_The request_
Turn everything from the line containing "Viewport: 849px width, 588px height." down to the line containing "Viewport: 1034px width, 632px", both included, into a JSON list of strings with one string per line and no blank lines. Include no other lines.

[Word and element location records]
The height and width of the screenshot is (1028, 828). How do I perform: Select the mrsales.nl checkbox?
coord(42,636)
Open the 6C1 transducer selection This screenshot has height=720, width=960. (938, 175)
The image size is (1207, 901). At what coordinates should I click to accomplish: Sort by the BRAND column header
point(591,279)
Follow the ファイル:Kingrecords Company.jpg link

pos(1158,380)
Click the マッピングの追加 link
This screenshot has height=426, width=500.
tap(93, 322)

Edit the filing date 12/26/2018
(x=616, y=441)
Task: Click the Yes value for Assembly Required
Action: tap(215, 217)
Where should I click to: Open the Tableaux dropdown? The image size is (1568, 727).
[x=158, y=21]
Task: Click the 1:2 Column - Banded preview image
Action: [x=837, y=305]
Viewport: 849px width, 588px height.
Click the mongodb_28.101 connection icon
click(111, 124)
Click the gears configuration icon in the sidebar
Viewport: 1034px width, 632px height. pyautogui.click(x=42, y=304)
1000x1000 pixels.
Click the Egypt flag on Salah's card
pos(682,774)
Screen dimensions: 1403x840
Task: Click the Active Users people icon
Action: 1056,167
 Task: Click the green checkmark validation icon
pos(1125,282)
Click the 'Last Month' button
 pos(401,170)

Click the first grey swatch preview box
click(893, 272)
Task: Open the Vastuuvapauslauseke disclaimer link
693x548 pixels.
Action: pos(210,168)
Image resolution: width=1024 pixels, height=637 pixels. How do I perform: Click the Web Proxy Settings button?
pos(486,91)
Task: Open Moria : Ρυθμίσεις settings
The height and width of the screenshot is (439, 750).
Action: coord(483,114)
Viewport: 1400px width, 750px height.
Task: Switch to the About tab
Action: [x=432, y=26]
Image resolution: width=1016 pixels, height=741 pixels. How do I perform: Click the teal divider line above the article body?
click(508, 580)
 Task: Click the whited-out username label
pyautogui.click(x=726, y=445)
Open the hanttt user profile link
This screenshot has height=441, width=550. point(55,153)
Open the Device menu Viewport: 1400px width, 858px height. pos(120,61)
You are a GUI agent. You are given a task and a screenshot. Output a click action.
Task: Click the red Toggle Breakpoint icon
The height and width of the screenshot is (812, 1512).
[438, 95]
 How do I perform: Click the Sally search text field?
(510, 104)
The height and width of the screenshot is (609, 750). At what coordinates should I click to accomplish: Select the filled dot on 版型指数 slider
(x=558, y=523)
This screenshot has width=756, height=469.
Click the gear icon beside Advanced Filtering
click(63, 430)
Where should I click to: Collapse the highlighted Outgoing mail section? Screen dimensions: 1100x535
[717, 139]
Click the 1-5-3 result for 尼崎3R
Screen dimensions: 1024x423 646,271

_The output_
[
  "Viewport: 849px width, 588px height.",
  "Click the mongodb_28.101 connection icon",
  "click(111, 124)",
  "Click the gears configuration icon in the sidebar",
  "Viewport: 1034px width, 632px height. pyautogui.click(x=42, y=304)"
]